(Excerpt provided)

- - - -

We choose graft to easy cultivation of plants: we select graft which can live on dry environment, on limestone, and now also often: to limit growth, so that plants are smaller: we plants more dense orchids, but it will be much easier to harvest and handle small trees.
So we use graft because we want advantages on both side.
A small note: sometime trees are not fertile: multiploid plants often produce larger fruits (multiploid means that the plant has extra copies of genes, so there is more production of proteins and living stuffs.). Often this make plants not or less fertile. This is also a plus: no or small (and fewer) seeds. Banana has no seed (Cavendish variety: the sweet banana).
Because in many cases, the tree does not come true from seed of its own fruit. If you grow, say, an apple from an apple seed, there's no way of knowing what the fruits will be like, nor the eventual size of the tree - it might be enormous, and with very tiny, sour fruits. The way growers get round that is to use propagation techniques to graft the desired fruiting parts onto a different rootstock - this is often done because the rootstock has a dwarfing effect, giving a smaller tree overall, or sometimes because the rootstock is more vigorous, meaning the grafted part is more vigorous and grows better. Apple trees, for example, come with a choice of rootstock; dwarfing, semi dwarfing, semi vigorous and vigorous. Dwarfing rootstock will give an eventual height of around 2.5 metres, whereas vigorous will mean a tree of 6-7 metres in height - but the fruit will be same because they're grafted.

- - - -

(Provided data)

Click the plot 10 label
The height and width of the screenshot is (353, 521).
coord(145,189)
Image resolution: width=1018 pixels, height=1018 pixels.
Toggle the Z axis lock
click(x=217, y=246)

- - - -

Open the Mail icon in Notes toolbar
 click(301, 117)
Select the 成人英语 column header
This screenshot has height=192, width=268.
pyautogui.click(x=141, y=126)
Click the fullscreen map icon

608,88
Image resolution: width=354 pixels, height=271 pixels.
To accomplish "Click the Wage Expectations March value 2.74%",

- - - -

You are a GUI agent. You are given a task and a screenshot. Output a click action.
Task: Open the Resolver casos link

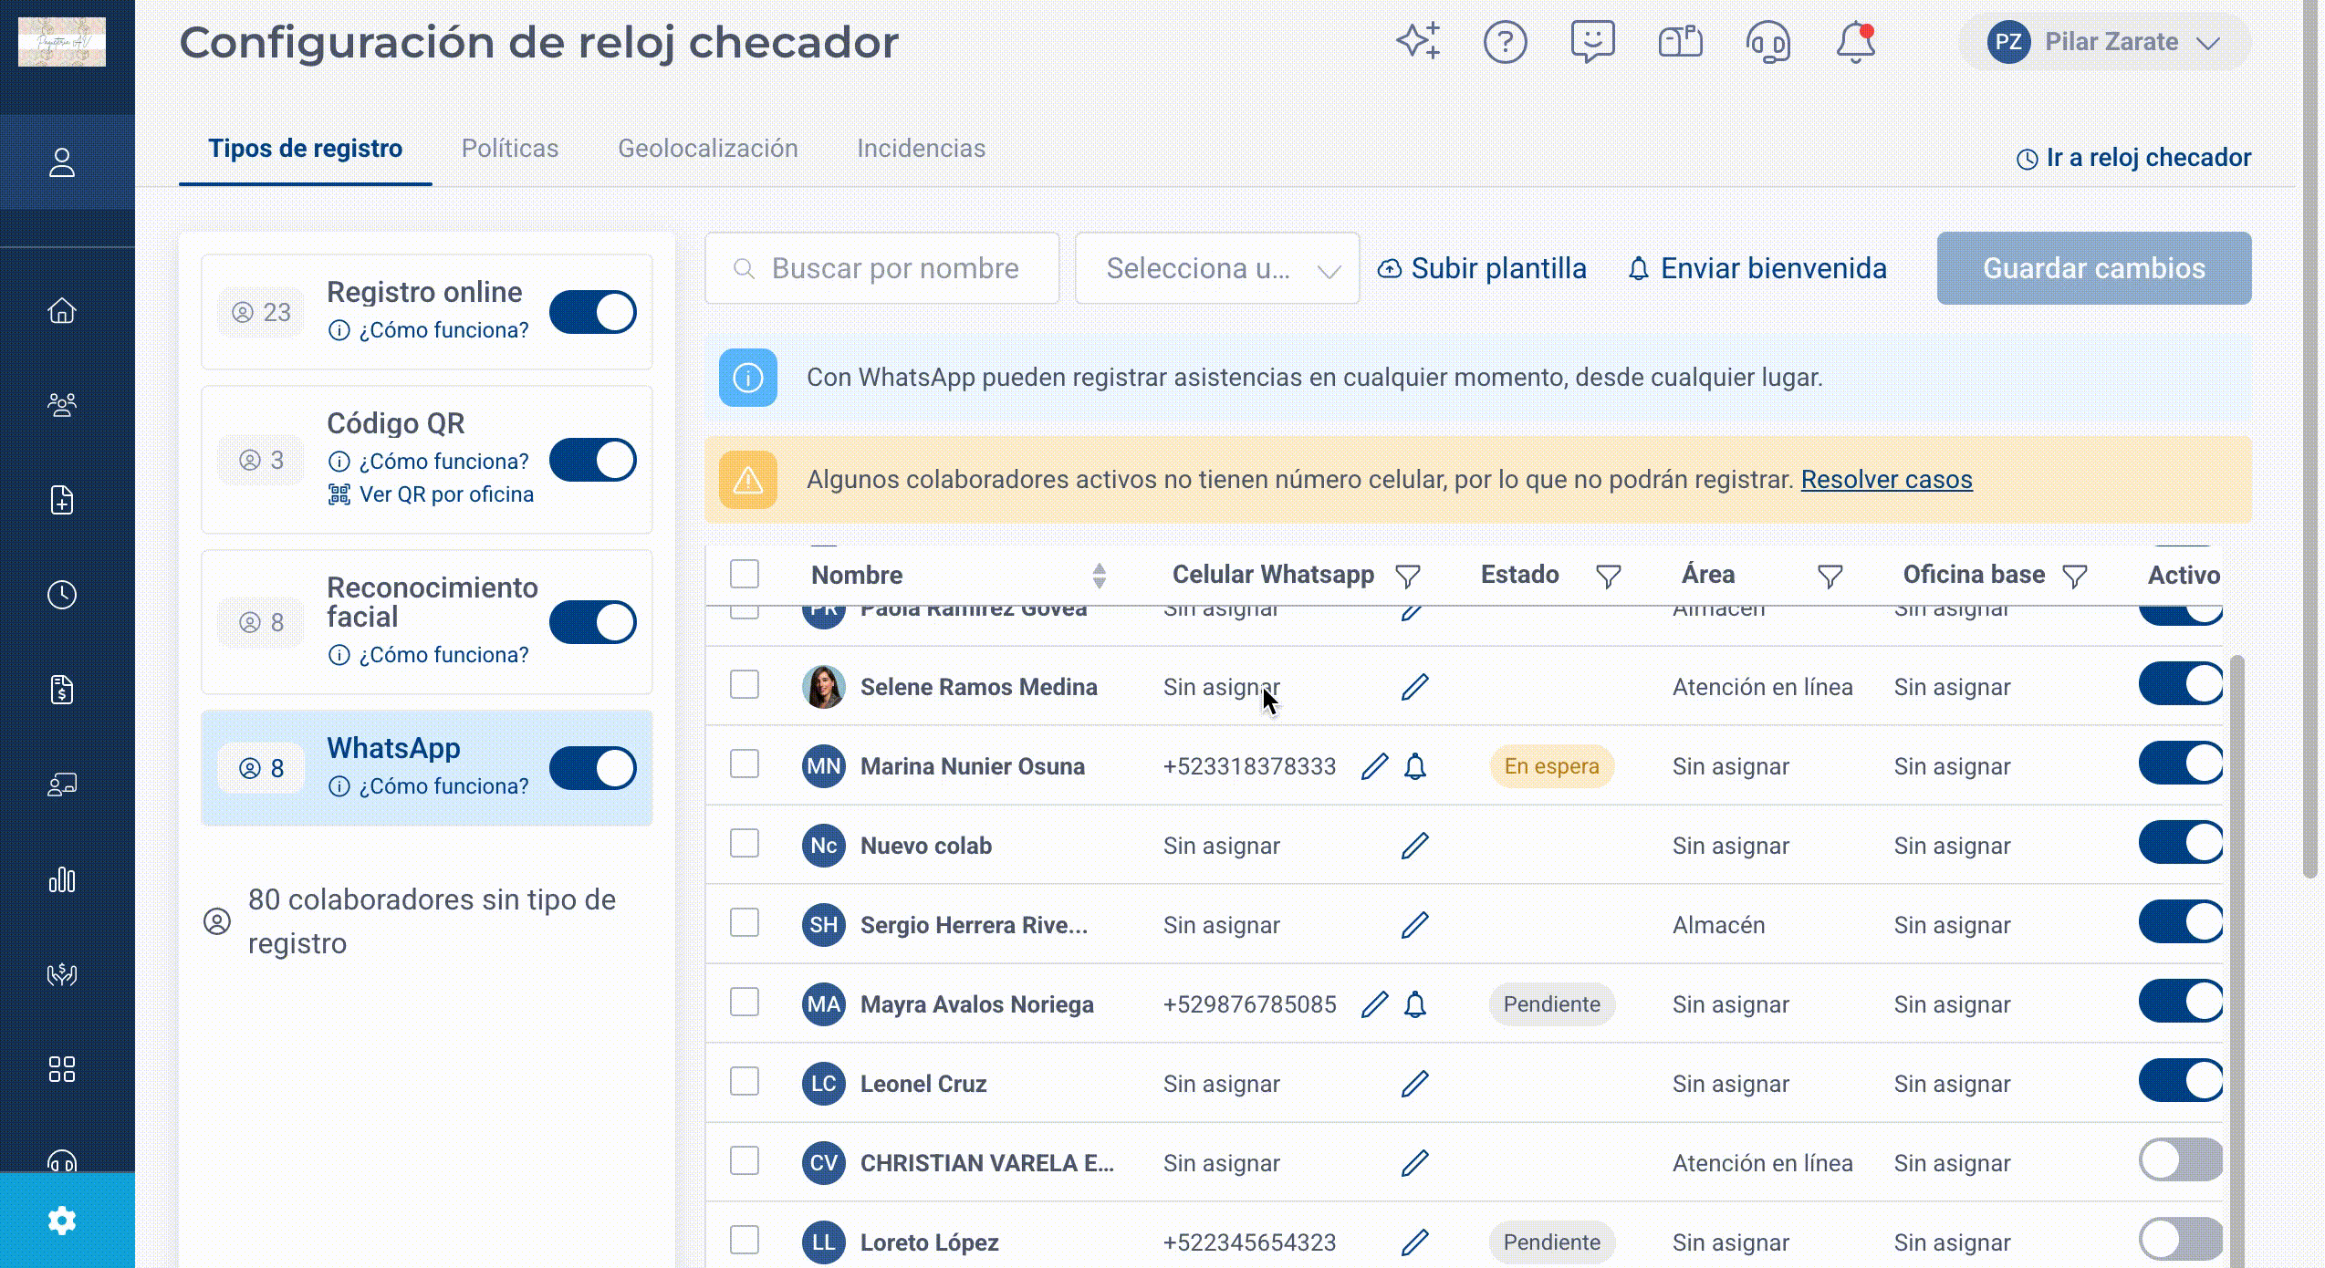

- - - -

(Task brief)
Write out the portion of the grafting text above from "We choose graft" to "handle small trees.", word for word.

(Problem solution)
We choose graft to easy cultivation of plants: we select graft which can live on dry environment, on limestone, and now also often: to limit growth, so that plants are smaller: we plants more dense orchids, but it will be much easier to harvest and handle small trees.